Task prompt - Leaving out all images, return the entries below exactly.

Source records
Segment Open
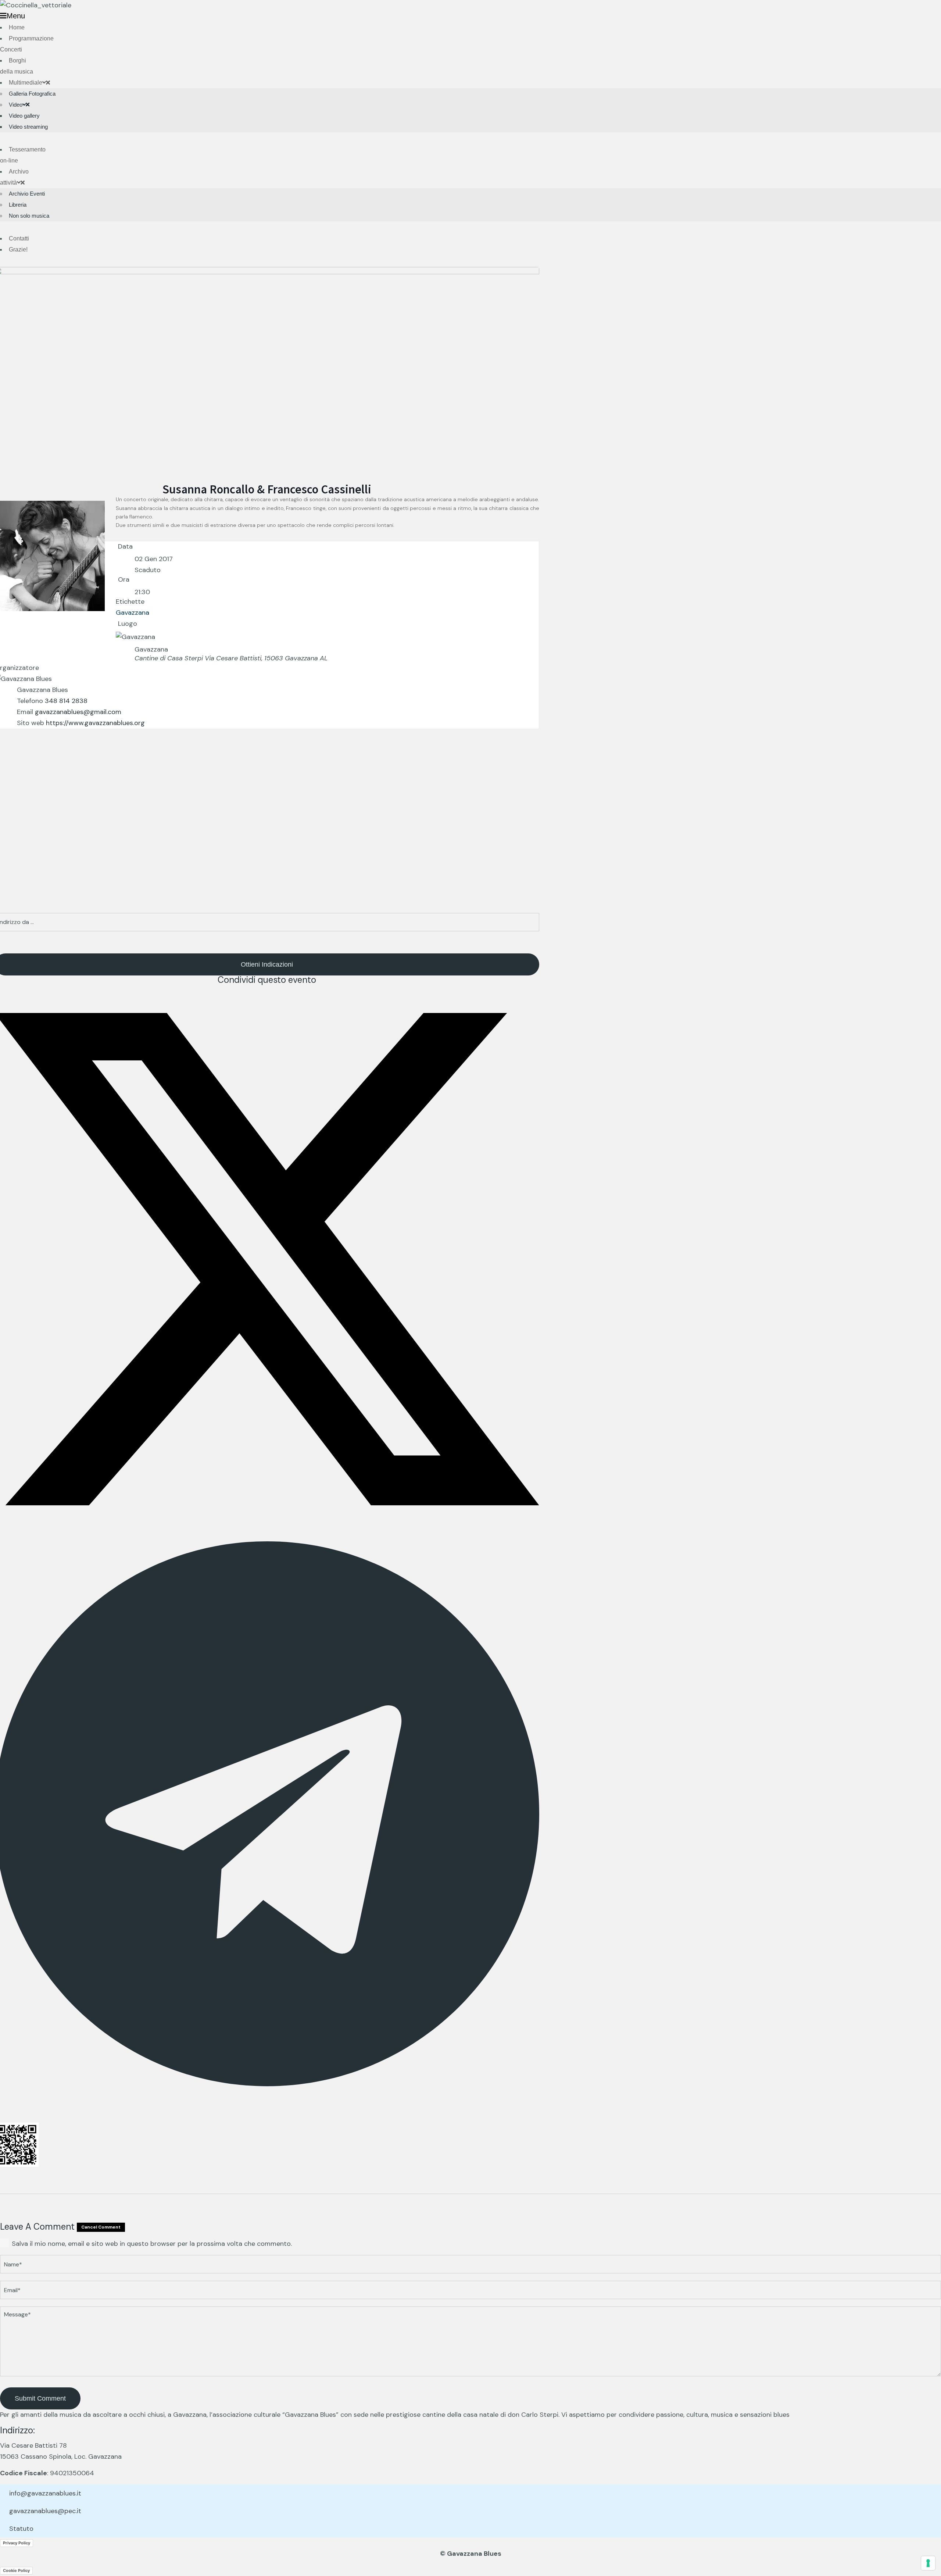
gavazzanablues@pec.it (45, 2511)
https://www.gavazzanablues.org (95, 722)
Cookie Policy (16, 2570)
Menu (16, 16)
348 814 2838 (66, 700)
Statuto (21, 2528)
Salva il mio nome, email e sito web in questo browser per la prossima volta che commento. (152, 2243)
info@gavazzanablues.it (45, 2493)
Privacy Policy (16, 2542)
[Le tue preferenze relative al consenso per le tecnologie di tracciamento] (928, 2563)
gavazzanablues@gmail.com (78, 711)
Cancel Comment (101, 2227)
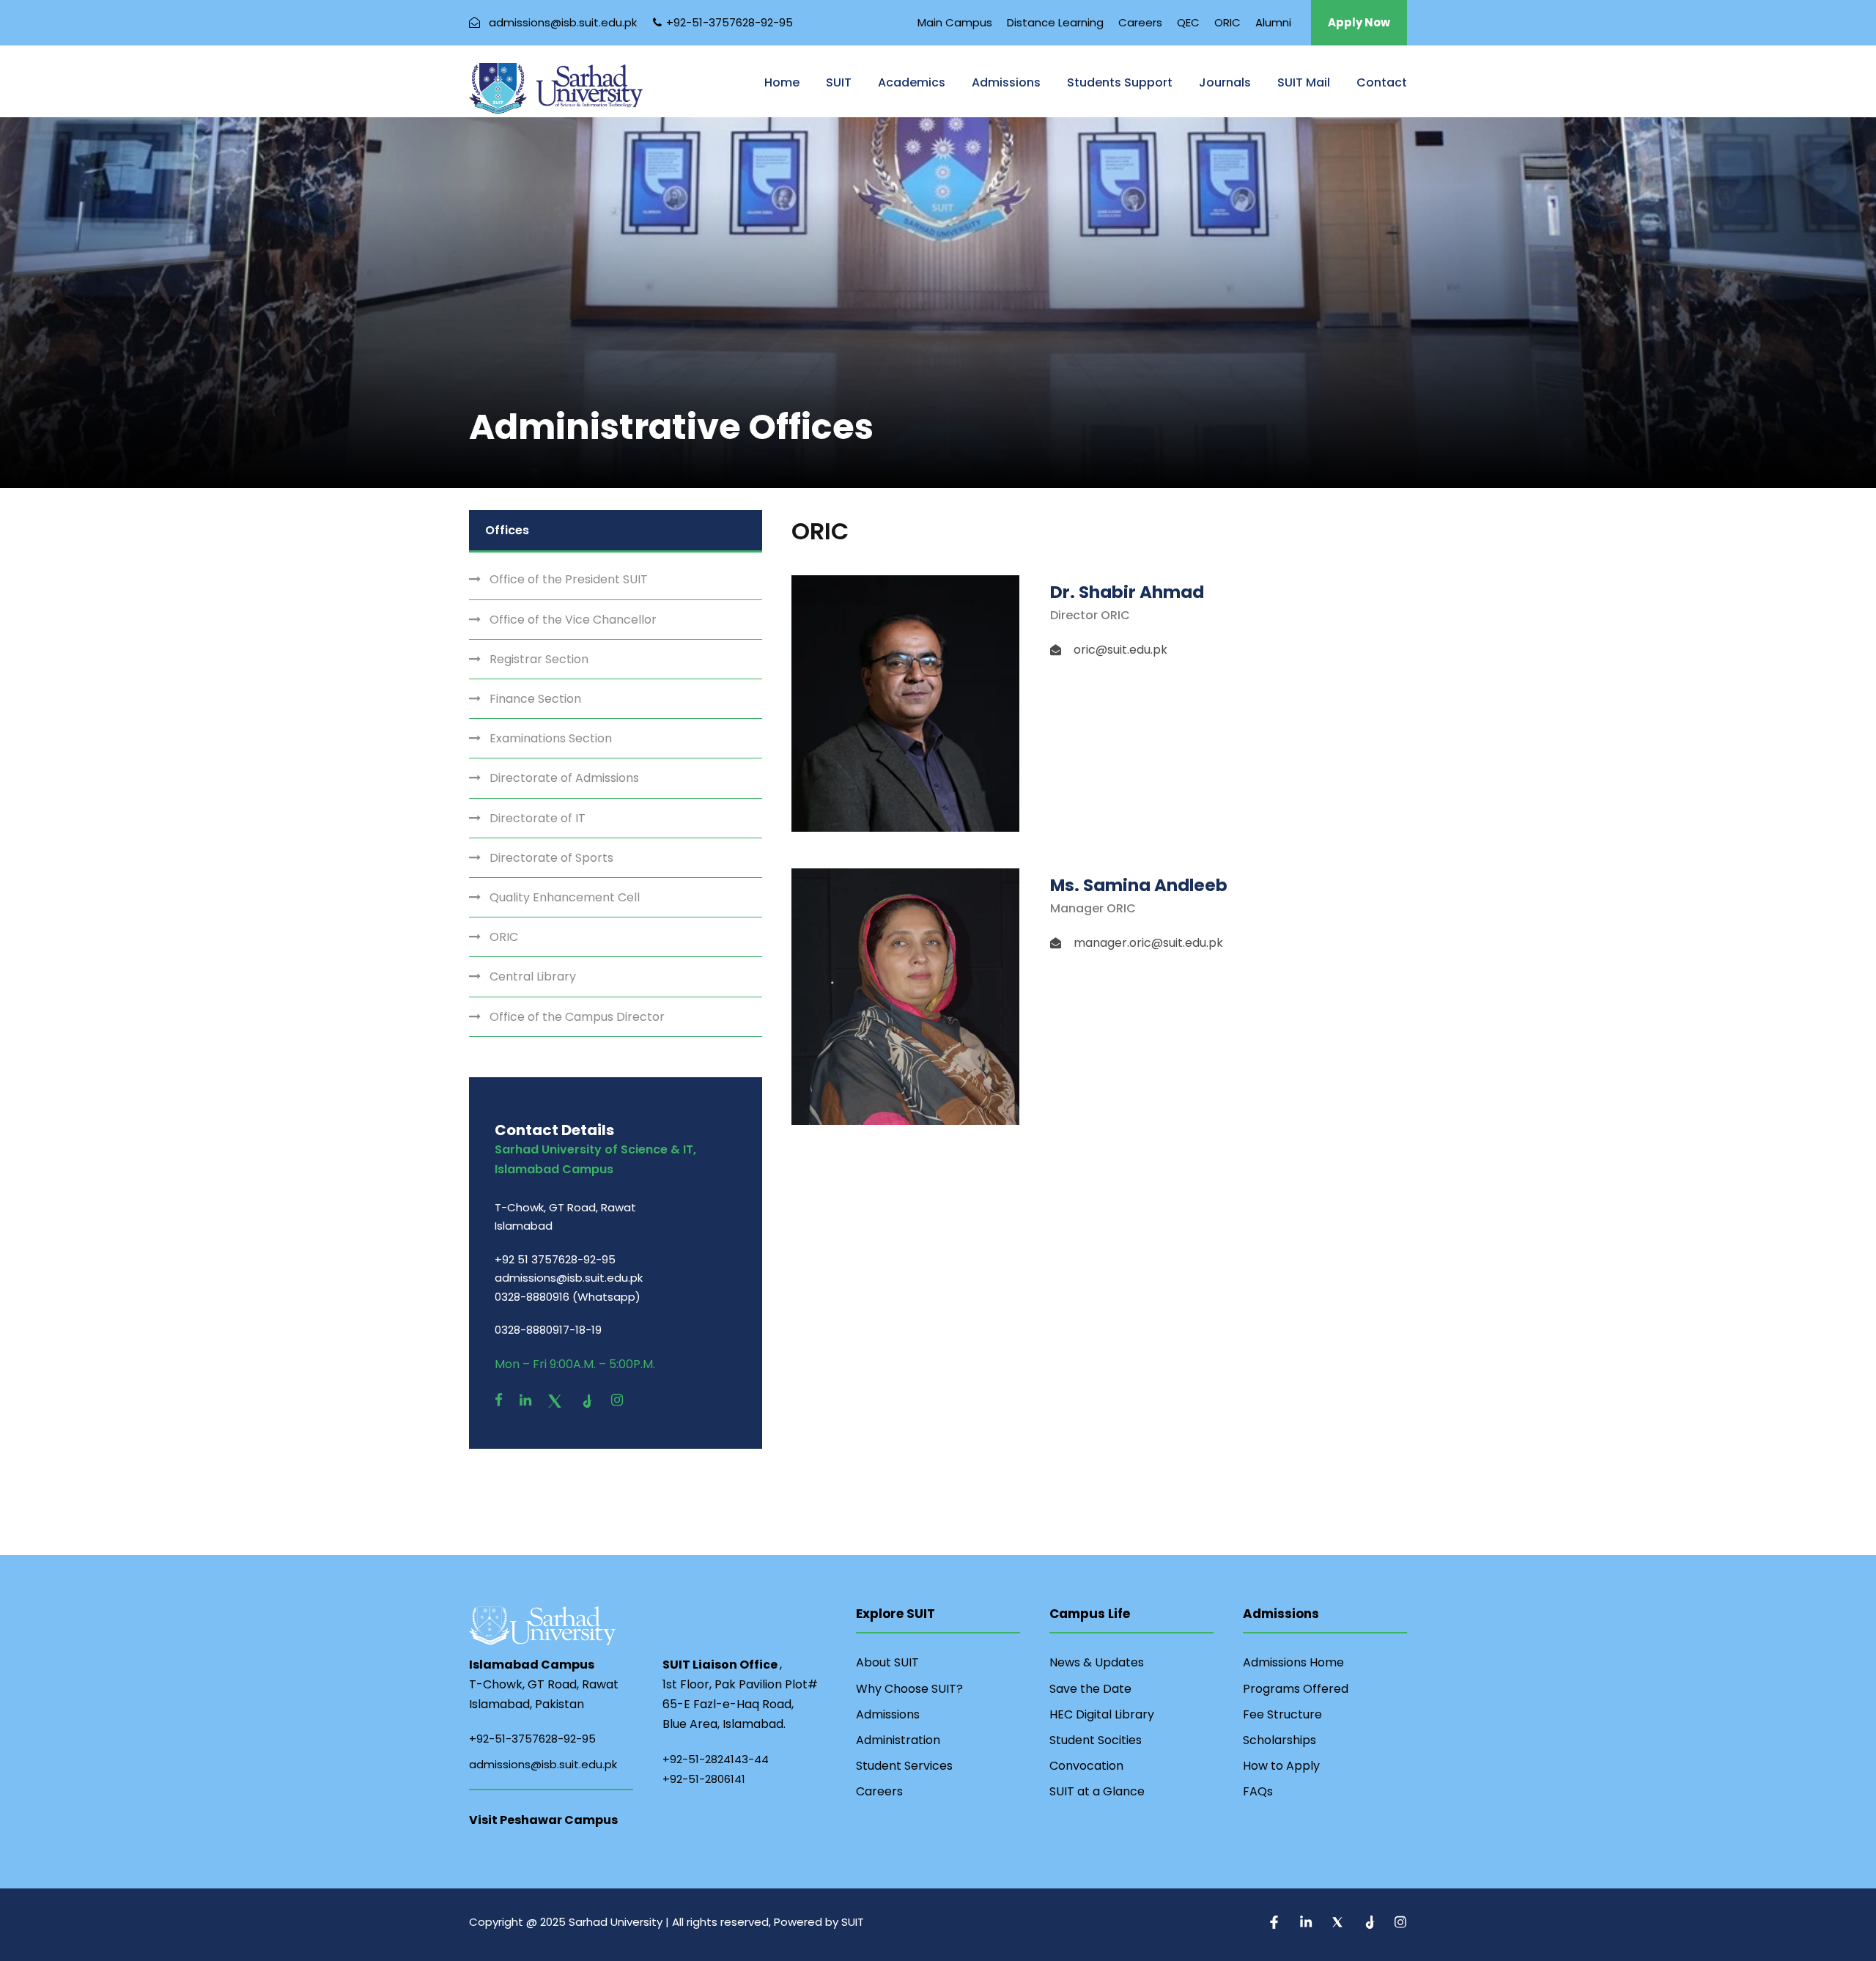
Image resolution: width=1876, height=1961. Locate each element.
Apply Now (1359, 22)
Segment Closed
Response to the exercise -
gavazzanablues@pec.it (45, 2511)
https://www.gavazzanablues.org (95, 722)
Cookie Policy (16, 2570)
Menu (16, 16)
348 814 2838 (66, 700)
Statuto (21, 2528)
Salva il mio nome, email e sito web in questo browser per la prossima volta che commento. (152, 2243)
info@gavazzanablues.it (45, 2493)
Privacy Policy (16, 2542)
[Le tue preferenze relative al consenso per le tecnologie di tracciamento] (928, 2563)
gavazzanablues@gmail.com (78, 711)
Cancel Comment (101, 2227)
Image resolution: width=1876, height=1961. Locate each element.
Apply Now (1359, 22)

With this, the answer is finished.